Evento speciale: Uzel na kapesníku (The Knot in the Handkerchief) di Milos Komárek, Josef Pinkava, Hermína Týrlová, 1958, 15′

LA NOVÁ VLNA

«Risulta difficile parlare della Nová Vlna come di un movimento omogeneo, men che meno di progettualità comuni. I registi sono amici formatisi nei teatrini d’avanguardia e nei jazz-club, lavorano scambiandosi idee ed esperienze, ma ciascuno è gelosissimo della propria individualità. Uniti dall’etica, divisi dall’estetica, si diceva dei protagonisti del neorealismo. Qui a unire è la politica, a dividere il modo di intendere il “nuovo”.
Formatisi sui classici del neorealismo, su Fellini e Antonioni, attentissimi alle esperienze della nouvelle vague, in rapporto di continuo interscambio con i loro coetanei polacchi e ungheresi e, in occidente, con quelli del free cinema, questi bright young men and women, come li definisce Skvorecky, lasciano la loro firma indelebile sul periodo.
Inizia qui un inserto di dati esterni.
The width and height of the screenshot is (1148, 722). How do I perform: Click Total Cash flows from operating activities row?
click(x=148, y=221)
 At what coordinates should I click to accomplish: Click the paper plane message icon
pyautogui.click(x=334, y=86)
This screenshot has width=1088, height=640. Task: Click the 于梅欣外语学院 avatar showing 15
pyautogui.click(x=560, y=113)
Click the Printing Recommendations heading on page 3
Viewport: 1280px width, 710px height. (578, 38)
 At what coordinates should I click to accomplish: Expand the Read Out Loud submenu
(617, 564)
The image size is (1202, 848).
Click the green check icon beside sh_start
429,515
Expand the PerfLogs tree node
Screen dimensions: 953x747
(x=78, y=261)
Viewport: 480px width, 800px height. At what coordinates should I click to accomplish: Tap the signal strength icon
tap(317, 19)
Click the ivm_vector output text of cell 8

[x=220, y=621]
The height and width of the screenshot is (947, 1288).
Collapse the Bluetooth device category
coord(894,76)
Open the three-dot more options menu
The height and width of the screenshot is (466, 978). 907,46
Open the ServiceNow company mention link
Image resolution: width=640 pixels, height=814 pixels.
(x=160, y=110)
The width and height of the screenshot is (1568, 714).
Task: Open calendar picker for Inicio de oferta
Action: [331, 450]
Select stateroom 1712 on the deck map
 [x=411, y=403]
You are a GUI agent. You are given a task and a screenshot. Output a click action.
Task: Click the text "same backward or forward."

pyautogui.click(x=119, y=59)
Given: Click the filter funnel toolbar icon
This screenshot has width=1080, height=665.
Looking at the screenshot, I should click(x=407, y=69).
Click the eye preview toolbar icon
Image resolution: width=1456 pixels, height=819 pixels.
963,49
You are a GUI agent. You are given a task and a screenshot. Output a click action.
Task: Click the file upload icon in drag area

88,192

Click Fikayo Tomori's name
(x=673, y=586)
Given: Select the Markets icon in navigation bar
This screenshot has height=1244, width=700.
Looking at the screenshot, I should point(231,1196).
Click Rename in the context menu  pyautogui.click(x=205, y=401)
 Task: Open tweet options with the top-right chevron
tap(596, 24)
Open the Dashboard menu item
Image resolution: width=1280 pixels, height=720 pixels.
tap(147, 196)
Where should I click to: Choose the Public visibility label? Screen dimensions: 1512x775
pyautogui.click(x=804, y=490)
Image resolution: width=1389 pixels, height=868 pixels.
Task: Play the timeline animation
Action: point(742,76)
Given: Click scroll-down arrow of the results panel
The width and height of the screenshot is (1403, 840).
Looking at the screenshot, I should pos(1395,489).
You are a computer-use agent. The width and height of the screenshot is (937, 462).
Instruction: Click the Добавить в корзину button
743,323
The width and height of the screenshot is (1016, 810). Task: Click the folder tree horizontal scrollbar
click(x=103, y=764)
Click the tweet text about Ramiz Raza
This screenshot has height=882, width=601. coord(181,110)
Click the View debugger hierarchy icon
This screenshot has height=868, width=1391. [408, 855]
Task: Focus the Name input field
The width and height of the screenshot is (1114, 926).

C’è ancora la censura, d’accordo, ma è possibile aggirarla; anzi, essere in parte costretti nei suoi lacci stimola la fantasia, offrendo la valvola di sfogo della metafora».

IL CONTESTO STORICO
«Il contesto in cui nasce e si sviluppa la nouvelle vague praghese vede un Paese, la Cecoslovacchia, la cui economia è collassata sotto la pressione del modello socialista. La conseguente crisi politica mina la credibilità dell’establishment, in difficoltà anche per i ritardi nella riabilitazione delle vittime delle purghe staliniane, che diventa oggetto di scontro all’interno del Partito. In questo panorama in lenta ma costante evoluzione, con la perdita di autorevolezza di quel soffocante apparato che è il Partito, trae vantaggio il mondo culturale. C’è, di conseguenza, un soffio di libertà che comincia ad attraversare tutte le espressioni del pensiero. Il teatro, la musica e le arti figurative possono finalmente cercare di sottrarsi ai dettami imposti dal regime».
«In campo cinematografico si viene a determinare una situazione anomala, per cui la FAMU, la scuola che ha formato intere generazioni di artisti, viene a caratterizzarsi come una sorta di zona franca per la sperimentazione. La Facoltà di cinema e televisione dell’Accademia delle arti diventa un fertile laboratorio di idee, luogo di formazione per tutti gli aspiranti cineasti, che possono, fra l’altro, avere accesso ai film stranieri grazie alla collaborazione con l’Archivio Nazionale del Cinema».
«Così, recuperando alcuni temi neorealisti, con un occhio alle vagues europee di qua e di là dalla cosiddetta cortina di ferro, nell’ambigua frequentazione di un finto cinéma vérité, la Nová Vlna parla le sue cento lingue, dall’osservazione fenomenologica alla metafora, dal “tragico quotidiano” alla fiaba filosofica, lontana dagli sperimentalismi ma nella pratica di un’inusitata libertà di forme. Senza peraltro rinunciare, pur nell’entusiasmo della costruzione del nuovo, a quelli che sembrano essere i dati costitutivi della cultura nazionale: la misura, i mezzi toni, il sorriso malinconico capace di improvvise impennate sarcastiche».